PROBLEM DESCRIPTION
Can you give the data below again with every "GUI agent" swapped for "screen agent" and nothing else changed?
━━━━━━━━━━
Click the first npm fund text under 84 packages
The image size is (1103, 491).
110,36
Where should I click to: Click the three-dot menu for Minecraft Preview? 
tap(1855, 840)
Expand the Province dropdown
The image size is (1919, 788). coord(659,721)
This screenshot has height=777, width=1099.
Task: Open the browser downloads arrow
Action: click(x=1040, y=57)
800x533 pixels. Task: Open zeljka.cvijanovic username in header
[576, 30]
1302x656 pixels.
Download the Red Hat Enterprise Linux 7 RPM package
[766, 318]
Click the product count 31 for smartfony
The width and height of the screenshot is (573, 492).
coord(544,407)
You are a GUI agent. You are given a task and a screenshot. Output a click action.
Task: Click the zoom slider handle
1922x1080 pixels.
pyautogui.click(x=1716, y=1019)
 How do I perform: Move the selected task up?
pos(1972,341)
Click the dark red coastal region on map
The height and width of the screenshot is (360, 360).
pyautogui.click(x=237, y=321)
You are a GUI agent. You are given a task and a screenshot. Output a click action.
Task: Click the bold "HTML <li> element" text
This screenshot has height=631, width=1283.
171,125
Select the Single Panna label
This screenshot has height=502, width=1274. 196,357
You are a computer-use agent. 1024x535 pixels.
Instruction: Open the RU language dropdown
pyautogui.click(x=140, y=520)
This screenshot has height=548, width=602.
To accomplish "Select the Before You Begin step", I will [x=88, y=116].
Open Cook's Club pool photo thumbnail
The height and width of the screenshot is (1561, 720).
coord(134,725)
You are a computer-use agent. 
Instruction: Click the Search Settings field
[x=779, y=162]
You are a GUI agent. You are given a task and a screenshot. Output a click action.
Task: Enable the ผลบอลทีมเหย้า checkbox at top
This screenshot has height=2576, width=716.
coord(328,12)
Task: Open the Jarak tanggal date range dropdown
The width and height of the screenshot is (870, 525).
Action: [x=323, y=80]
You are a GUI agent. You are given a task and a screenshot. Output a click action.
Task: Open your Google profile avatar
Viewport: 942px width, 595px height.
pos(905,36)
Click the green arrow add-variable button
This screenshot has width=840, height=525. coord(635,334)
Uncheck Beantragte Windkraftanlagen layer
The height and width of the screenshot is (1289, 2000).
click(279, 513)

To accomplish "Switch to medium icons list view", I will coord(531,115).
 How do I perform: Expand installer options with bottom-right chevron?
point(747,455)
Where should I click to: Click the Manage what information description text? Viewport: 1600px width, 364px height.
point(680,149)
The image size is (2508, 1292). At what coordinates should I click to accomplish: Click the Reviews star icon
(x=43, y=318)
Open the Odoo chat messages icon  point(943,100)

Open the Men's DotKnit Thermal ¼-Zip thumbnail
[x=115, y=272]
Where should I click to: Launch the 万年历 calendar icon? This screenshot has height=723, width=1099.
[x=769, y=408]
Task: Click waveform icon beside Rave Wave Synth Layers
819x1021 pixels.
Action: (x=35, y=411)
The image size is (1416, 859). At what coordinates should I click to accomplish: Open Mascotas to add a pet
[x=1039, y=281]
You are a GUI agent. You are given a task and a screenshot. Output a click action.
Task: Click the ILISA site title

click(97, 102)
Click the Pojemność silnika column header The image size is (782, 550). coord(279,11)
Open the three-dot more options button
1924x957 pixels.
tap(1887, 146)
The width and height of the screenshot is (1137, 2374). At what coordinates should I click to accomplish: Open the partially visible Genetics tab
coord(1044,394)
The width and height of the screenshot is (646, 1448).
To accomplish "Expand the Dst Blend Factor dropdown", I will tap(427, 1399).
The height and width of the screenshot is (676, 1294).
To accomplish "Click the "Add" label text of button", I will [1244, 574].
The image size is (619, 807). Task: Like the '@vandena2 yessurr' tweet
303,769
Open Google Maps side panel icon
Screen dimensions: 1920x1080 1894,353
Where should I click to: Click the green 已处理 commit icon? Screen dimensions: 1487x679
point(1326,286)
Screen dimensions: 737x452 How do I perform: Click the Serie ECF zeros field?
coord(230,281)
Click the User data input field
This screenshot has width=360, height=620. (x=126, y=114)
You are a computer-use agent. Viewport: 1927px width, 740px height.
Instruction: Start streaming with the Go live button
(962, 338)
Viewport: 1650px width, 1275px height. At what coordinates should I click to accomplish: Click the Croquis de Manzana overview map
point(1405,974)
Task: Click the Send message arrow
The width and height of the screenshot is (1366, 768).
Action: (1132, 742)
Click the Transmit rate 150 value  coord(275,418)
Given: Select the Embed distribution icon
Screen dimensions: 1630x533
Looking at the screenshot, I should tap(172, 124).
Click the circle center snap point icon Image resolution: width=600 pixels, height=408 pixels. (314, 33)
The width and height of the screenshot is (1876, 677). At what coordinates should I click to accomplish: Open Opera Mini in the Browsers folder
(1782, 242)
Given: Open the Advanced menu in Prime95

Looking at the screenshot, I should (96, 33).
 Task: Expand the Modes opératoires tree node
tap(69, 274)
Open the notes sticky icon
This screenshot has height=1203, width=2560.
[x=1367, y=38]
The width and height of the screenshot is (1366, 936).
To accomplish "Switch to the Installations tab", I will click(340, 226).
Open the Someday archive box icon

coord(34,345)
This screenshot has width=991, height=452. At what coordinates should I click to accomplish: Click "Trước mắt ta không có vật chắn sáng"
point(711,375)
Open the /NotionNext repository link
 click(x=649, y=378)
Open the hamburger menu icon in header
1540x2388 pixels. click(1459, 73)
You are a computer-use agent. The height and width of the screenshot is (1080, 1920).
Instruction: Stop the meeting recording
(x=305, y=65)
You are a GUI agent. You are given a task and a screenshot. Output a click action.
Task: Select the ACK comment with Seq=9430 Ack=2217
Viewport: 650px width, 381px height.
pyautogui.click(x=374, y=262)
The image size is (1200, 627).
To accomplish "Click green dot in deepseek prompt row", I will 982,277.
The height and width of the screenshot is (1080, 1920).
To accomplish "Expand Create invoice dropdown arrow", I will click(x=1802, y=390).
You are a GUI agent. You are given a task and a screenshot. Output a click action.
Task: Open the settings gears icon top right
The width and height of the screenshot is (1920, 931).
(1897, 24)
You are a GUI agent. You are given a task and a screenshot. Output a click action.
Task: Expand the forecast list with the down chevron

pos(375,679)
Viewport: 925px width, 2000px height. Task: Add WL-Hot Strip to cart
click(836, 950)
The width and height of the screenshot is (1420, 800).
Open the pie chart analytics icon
━━━━━━━━━━
EXERCISE ANSWER
Click the first npm fund text under 84 packages
The image size is (1103, 491).
110,36
Where should I click to: Click the three-dot menu for Minecraft Preview? 
tap(1855, 840)
Expand the Province dropdown
The image size is (1919, 788). coord(659,721)
This screenshot has height=777, width=1099.
Task: Open the browser downloads arrow
Action: click(x=1040, y=57)
800x533 pixels. Task: Open zeljka.cvijanovic username in header
[576, 30]
1302x656 pixels.
Download the Red Hat Enterprise Linux 7 RPM package
[766, 318]
Click the product count 31 for smartfony
The width and height of the screenshot is (573, 492).
coord(544,407)
You are a screen agent. You are given a task and a screenshot. Output a click action.
Task: Click the zoom slider handle
1922x1080 pixels.
pyautogui.click(x=1716, y=1019)
 How do I perform: Move the selected task up?
pos(1972,341)
Click the dark red coastal region on map
The height and width of the screenshot is (360, 360).
pyautogui.click(x=237, y=321)
You are a screen agent. You are given a task and a screenshot. Output a click action.
Task: Click the bold "HTML <li> element" text
This screenshot has height=631, width=1283.
171,125
Select the Single Panna label
This screenshot has height=502, width=1274. 196,357
You are a computer-use agent. 1024x535 pixels.
Instruction: Open the RU language dropdown
pyautogui.click(x=140, y=520)
This screenshot has height=548, width=602.
To accomplish "Select the Before You Begin step", I will [x=88, y=116].
Open Cook's Club pool photo thumbnail
The height and width of the screenshot is (1561, 720).
coord(134,725)
You are a computer-use agent. 
Instruction: Click the Search Settings field
[x=779, y=162]
You are a screen agent. You are given a task and a screenshot. Output a click action.
Task: Enable the ผลบอลทีมเหย้า checkbox at top
This screenshot has height=2576, width=716.
coord(328,12)
Task: Open the Jarak tanggal date range dropdown
The width and height of the screenshot is (870, 525).
Action: [x=323, y=80]
You are a screen agent. You are given a task and a screenshot. Output a click action.
Task: Open your Google profile avatar
Viewport: 942px width, 595px height.
pos(905,36)
Click the green arrow add-variable button
This screenshot has width=840, height=525. coord(635,334)
Uncheck Beantragte Windkraftanlagen layer
The height and width of the screenshot is (1289, 2000).
click(279, 513)

To accomplish "Switch to medium icons list view", I will coord(531,115).
 How do I perform: Expand installer options with bottom-right chevron?
point(747,455)
Where should I click to: Click the Manage what information description text? Viewport: 1600px width, 364px height.
point(680,149)
The image size is (2508, 1292). At what coordinates should I click to accomplish: Click the Reviews star icon
(x=43, y=318)
Open the Odoo chat messages icon  point(943,100)

Open the Men's DotKnit Thermal ¼-Zip thumbnail
[x=115, y=272]
Where should I click to: Launch the 万年历 calendar icon? This screenshot has height=723, width=1099.
[x=769, y=408]
Task: Click waveform icon beside Rave Wave Synth Layers
819x1021 pixels.
Action: (x=35, y=411)
The image size is (1416, 859). At what coordinates should I click to accomplish: Open Mascotas to add a pet
[x=1039, y=281]
You are a screen agent. You are given a task and a screenshot. Output a click action.
Task: Click the ILISA site title

click(97, 102)
Click the Pojemność silnika column header The image size is (782, 550). coord(279,11)
Open the three-dot more options button
1924x957 pixels.
tap(1887, 146)
The width and height of the screenshot is (1137, 2374). At what coordinates should I click to accomplish: Open the partially visible Genetics tab
coord(1044,394)
The width and height of the screenshot is (646, 1448).
To accomplish "Expand the Dst Blend Factor dropdown", I will tap(427, 1399).
The height and width of the screenshot is (676, 1294).
To accomplish "Click the "Add" label text of button", I will [1244, 574].
The image size is (619, 807). Task: Like the '@vandena2 yessurr' tweet
303,769
Open Google Maps side panel icon
Screen dimensions: 1920x1080 1894,353
Where should I click to: Click the green 已处理 commit icon? Screen dimensions: 1487x679
point(1326,286)
Screen dimensions: 737x452 How do I perform: Click the Serie ECF zeros field?
coord(230,281)
Click the User data input field
This screenshot has width=360, height=620. (x=126, y=114)
You are a computer-use agent. Viewport: 1927px width, 740px height.
Instruction: Start streaming with the Go live button
(962, 338)
Viewport: 1650px width, 1275px height. At what coordinates should I click to accomplish: Click the Croquis de Manzana overview map
point(1405,974)
Task: Click the Send message arrow
The width and height of the screenshot is (1366, 768).
Action: (1132, 742)
Click the Transmit rate 150 value  coord(275,418)
Given: Select the Embed distribution icon
Screen dimensions: 1630x533
Looking at the screenshot, I should tap(172, 124).
Click the circle center snap point icon Image resolution: width=600 pixels, height=408 pixels. (314, 33)
The width and height of the screenshot is (1876, 677). At what coordinates should I click to accomplish: Open Opera Mini in the Browsers folder
(1782, 242)
Given: Open the Advanced menu in Prime95

Looking at the screenshot, I should (96, 33).
 Task: Expand the Modes opératoires tree node
tap(69, 274)
Open the notes sticky icon
This screenshot has height=1203, width=2560.
[x=1367, y=38]
The width and height of the screenshot is (1366, 936).
To accomplish "Switch to the Installations tab", I will click(340, 226).
Open the Someday archive box icon

coord(34,345)
This screenshot has width=991, height=452. At what coordinates should I click to accomplish: Click "Trước mắt ta không có vật chắn sáng"
point(711,375)
Open the /NotionNext repository link
 click(x=649, y=378)
Open the hamburger menu icon in header
1540x2388 pixels. click(1459, 73)
You are a computer-use agent. The height and width of the screenshot is (1080, 1920).
Instruction: Stop the meeting recording
(x=305, y=65)
You are a screen agent. You are given a task and a screenshot. Output a click action.
Task: Select the ACK comment with Seq=9430 Ack=2217
Viewport: 650px width, 381px height.
pyautogui.click(x=374, y=262)
The image size is (1200, 627).
To accomplish "Click green dot in deepseek prompt row", I will 982,277.
The height and width of the screenshot is (1080, 1920).
To accomplish "Expand Create invoice dropdown arrow", I will click(x=1802, y=390).
You are a screen agent. You are given a task and a screenshot. Output a click action.
Task: Open the settings gears icon top right
The width and height of the screenshot is (1920, 931).
(1897, 24)
You are a screen agent. You are given a task and a screenshot. Output a click action.
Task: Expand the forecast list with the down chevron

pos(375,679)
Viewport: 925px width, 2000px height. Task: Add WL-Hot Strip to cart
click(836, 950)
The width and height of the screenshot is (1420, 800).
Open the pie chart analytics icon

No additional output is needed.